» **PROBLEM DESCRIPTION**
In the entries below, how many lines hold the string "Image"? Answer with the number only.
▬▬▬
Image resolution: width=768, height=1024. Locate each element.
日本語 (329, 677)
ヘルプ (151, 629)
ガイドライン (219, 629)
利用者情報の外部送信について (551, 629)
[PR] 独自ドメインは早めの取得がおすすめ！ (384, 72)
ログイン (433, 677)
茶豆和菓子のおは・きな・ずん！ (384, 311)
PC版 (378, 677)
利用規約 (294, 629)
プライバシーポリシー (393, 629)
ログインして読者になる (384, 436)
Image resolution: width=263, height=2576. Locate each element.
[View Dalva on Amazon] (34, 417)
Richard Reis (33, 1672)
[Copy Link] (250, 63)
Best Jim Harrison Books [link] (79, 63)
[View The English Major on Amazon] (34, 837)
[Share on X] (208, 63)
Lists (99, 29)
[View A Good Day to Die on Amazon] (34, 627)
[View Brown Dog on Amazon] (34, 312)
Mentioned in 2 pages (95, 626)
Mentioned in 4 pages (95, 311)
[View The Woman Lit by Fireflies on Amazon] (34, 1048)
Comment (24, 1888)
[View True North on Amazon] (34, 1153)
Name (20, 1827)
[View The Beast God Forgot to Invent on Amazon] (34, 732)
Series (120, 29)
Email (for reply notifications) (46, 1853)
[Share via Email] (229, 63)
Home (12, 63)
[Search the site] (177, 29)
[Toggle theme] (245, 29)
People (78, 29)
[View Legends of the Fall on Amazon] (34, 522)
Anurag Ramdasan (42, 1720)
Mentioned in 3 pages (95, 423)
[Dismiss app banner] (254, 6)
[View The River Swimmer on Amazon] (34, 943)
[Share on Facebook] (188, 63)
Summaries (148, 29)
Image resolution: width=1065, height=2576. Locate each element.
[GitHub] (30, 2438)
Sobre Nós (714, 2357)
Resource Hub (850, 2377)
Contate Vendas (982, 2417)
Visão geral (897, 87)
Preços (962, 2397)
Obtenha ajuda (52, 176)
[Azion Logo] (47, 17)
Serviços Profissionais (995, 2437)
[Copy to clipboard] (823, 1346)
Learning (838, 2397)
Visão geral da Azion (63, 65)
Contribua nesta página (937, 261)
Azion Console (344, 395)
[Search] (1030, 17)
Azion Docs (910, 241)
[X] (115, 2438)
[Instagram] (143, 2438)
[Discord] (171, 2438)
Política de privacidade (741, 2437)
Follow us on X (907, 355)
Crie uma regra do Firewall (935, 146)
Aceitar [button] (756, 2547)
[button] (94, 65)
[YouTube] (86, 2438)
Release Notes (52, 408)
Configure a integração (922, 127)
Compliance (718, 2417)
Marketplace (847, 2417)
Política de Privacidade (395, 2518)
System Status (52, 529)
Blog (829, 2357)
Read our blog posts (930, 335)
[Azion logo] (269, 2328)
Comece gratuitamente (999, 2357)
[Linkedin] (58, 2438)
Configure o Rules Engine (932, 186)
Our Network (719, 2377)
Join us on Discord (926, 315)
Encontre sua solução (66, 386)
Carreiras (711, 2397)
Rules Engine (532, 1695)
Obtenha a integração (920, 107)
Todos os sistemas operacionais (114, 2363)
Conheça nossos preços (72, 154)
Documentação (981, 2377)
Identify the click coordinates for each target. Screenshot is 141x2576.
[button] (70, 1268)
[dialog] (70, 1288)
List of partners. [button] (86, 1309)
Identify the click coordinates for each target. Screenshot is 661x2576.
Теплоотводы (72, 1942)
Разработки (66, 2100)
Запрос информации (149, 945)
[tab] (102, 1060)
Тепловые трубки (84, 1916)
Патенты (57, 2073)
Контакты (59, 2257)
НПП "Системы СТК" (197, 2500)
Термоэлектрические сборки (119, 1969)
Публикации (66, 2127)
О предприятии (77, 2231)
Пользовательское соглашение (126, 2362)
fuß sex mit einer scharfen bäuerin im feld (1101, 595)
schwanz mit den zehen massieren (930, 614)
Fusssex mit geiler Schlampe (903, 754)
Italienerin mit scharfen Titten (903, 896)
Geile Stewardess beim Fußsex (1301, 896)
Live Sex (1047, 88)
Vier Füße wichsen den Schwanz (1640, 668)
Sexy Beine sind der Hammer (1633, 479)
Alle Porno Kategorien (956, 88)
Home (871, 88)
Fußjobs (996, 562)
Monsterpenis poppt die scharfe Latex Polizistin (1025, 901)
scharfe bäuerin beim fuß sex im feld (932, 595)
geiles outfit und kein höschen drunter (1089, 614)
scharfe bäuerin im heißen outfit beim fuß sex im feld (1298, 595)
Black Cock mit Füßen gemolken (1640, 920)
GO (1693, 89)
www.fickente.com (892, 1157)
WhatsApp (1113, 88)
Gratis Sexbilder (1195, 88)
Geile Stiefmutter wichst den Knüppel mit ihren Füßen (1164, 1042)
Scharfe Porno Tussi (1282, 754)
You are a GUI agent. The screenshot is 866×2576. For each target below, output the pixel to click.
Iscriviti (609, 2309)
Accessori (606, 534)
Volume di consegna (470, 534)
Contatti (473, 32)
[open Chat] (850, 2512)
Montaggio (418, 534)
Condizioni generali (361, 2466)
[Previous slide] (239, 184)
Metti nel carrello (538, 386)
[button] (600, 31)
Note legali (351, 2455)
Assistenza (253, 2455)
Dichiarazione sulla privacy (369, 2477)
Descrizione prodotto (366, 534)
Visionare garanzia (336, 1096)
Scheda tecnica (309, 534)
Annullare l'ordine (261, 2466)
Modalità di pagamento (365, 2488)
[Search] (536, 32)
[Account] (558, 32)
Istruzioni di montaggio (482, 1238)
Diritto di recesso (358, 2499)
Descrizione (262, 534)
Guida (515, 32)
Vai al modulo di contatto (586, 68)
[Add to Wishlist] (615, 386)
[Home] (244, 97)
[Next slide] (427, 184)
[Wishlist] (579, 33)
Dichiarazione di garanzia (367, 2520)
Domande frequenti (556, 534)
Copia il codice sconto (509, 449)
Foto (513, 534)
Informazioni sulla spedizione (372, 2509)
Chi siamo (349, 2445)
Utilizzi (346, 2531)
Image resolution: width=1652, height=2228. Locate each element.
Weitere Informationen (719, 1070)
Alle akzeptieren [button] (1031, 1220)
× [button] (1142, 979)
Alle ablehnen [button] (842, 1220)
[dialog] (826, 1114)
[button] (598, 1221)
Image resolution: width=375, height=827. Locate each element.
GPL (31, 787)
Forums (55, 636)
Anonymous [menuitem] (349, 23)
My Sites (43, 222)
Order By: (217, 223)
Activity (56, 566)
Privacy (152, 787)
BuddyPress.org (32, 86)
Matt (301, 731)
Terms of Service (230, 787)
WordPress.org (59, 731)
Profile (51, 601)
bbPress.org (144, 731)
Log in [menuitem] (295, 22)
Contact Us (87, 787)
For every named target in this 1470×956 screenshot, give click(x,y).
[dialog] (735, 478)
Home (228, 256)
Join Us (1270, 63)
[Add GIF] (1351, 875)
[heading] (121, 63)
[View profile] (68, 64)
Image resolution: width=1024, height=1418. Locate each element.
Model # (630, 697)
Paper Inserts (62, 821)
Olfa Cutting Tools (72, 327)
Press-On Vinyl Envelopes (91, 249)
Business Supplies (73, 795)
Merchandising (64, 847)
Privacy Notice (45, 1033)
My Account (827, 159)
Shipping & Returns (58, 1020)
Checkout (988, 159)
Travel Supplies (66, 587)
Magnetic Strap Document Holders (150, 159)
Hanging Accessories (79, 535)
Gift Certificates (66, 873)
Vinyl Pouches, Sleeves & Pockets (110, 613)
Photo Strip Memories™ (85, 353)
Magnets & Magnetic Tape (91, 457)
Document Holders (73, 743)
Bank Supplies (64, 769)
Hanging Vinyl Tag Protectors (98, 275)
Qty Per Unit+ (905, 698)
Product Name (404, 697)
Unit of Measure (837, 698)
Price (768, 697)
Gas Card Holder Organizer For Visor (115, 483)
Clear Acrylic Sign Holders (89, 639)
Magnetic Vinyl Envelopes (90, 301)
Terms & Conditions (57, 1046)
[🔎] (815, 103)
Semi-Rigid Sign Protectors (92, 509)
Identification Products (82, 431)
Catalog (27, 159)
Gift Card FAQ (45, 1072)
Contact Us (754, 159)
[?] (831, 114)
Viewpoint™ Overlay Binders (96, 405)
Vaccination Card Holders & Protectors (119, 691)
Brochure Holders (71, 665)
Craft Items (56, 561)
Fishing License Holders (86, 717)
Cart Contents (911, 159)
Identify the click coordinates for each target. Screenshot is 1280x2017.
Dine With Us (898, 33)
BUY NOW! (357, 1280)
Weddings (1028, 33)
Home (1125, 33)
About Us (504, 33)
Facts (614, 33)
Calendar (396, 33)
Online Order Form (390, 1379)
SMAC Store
▬▬▬
» **WRITTEN REPLY**
6